Once they had developed their idea, the pair faced the considerable challenge of bringing it to market. Neither comes from a business background: Boyd had majored in Chinese and political economy while Dan is a PhD candidate in aeronautical engineering. So they joined forces with three other students and entered the Sydney Genesis competition, an entrepreneurship challenge run by the University which provides mentoring and support for new ideas.
Boyd is upbeat about the potential for success. As he explains, the Hessex solar lighting system has one stand-out feature that should make it particularly attractive to customers: its repayment cost will be slightly less than the cost of traditional kerosene lighting. “This is the next generation of microfinance,” he explains. “In traditional microfinance you give people a loan and they are battling to repay it, but in this model, they are not spending any more money on it.” Then, once the unit is paid off after 12 to 18 months, users are free from the cycle of buying costly lighting fuel.
A social business
After winning in the Best Social Startup category, the team went on to write up a detailed business plan and entered it in the 2012 CEMS Global Social Business Plan Competition. In May last year, they won the prestigious contest beating entrants from over 15 countries.

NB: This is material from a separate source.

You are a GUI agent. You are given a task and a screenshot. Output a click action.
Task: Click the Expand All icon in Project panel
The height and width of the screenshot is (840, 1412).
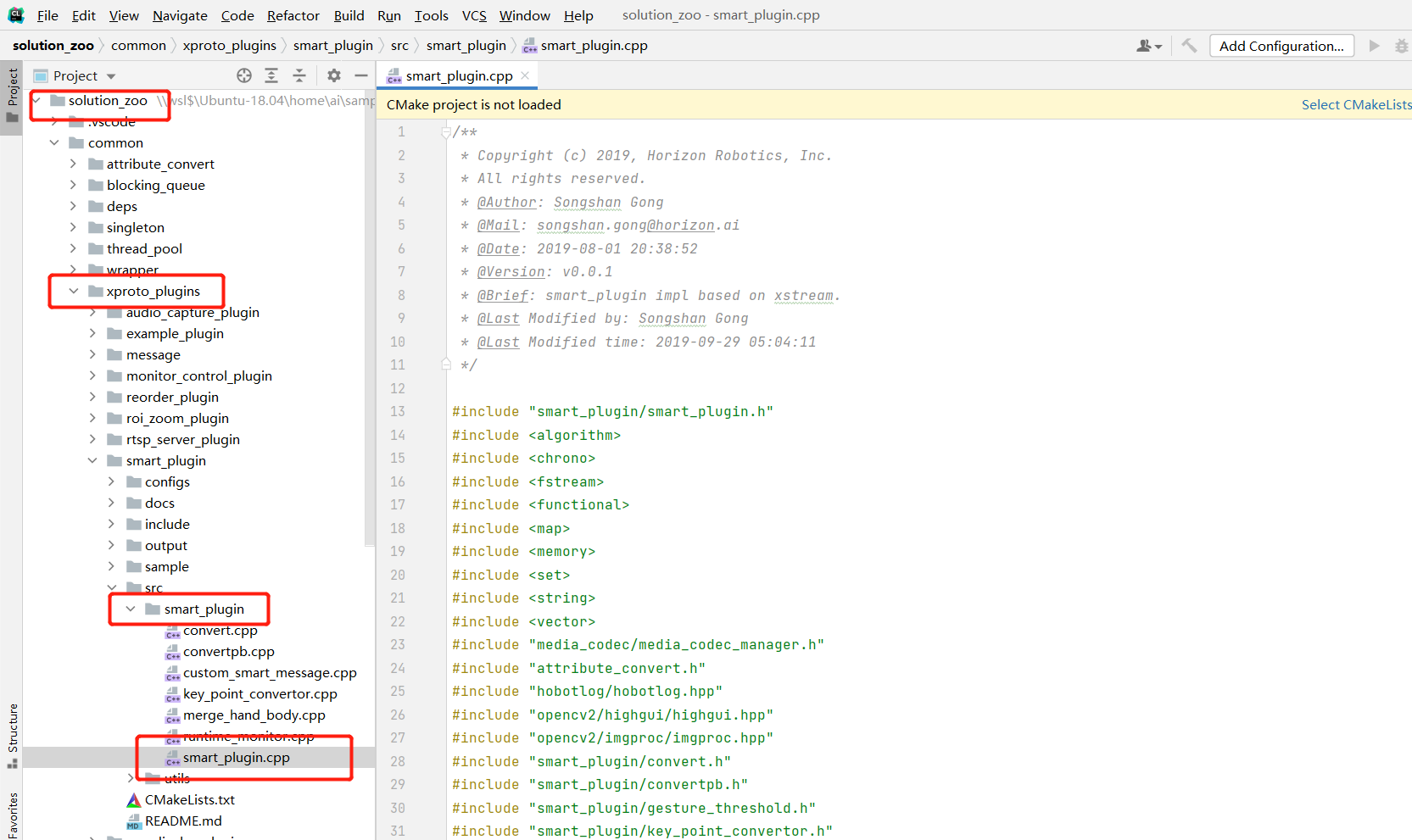(x=271, y=75)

With their cash prize of 2, 500 euros, Boyd and Dan were able to launch their start-up, Hessex, and create a working prototype: a numeric keypad that unlocks when a code is entered, connected to an off-the-shelf LED array, photovoltaic panel and rechargeable battery. Since then, they have been working with a Chinese manufacturer to finesse the design with a view to making an initial order of 100 solar systems. They aim to test them out in a four-month pilot scheme in Ghana, which is set to commence in May.
"The system will improve users’ health by reducing the burning of fuel indoors. It will also help to curb greenhouse gas emissions from fuel-based lighting."

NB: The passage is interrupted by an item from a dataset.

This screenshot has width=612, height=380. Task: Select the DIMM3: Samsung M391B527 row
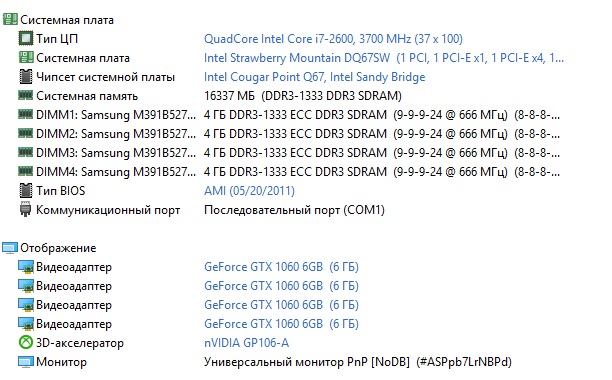(x=289, y=153)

That is just one of many possible benefits. The system will improve users’ health by reducing the burning of fuel indoors; around two million people around the world die annually as a result of the indoor air pollution, which causes conditions such as chronic obstructive pulmonary disease and lung cancer. The renewable energy technology will also help to curb greenhouse gas emissions from fuel-based lighting, which releases around 190 megatonnes of carbon dioxide into the atmosphere each year.
And It is also likely to improve lives in ways that are hard to measure. The LED array is brighter and more consistent than fuel-based alternatives, does not fog up over time like kerosene lamps, and does not require users to collect wood or stoke fires into the night. “This is an aspirational product,” says Boyd. “If the chief of the village gets it, everyone can see how good it is and wants it, too. It is free marketing for us.”
Despite its potential to change lives, Boyd and Dan emphasise that Hessex is not a charity but a commercial operation. “We’re a social business and we need to balance profit and the humanitarian side,” he says. “We came to the decision that being for-profit allows us to reach scale faster, and is more sustainable.” Hessex will make money by charging customers a price that covers the cost of the unit and includes a small margin for the company. In the future, it may also be able to earn carbon credits for the kerosene use that is being offset.
Should their pilot program be successful, the duo want to roll out the solar lighting system in West Africa and perhaps also license it for use by international partners in other locations such as India. The huge potential size of their market is what excites them most of all, says Dan: “If this works, the number of lives that could be changed in the world is pretty incredible.”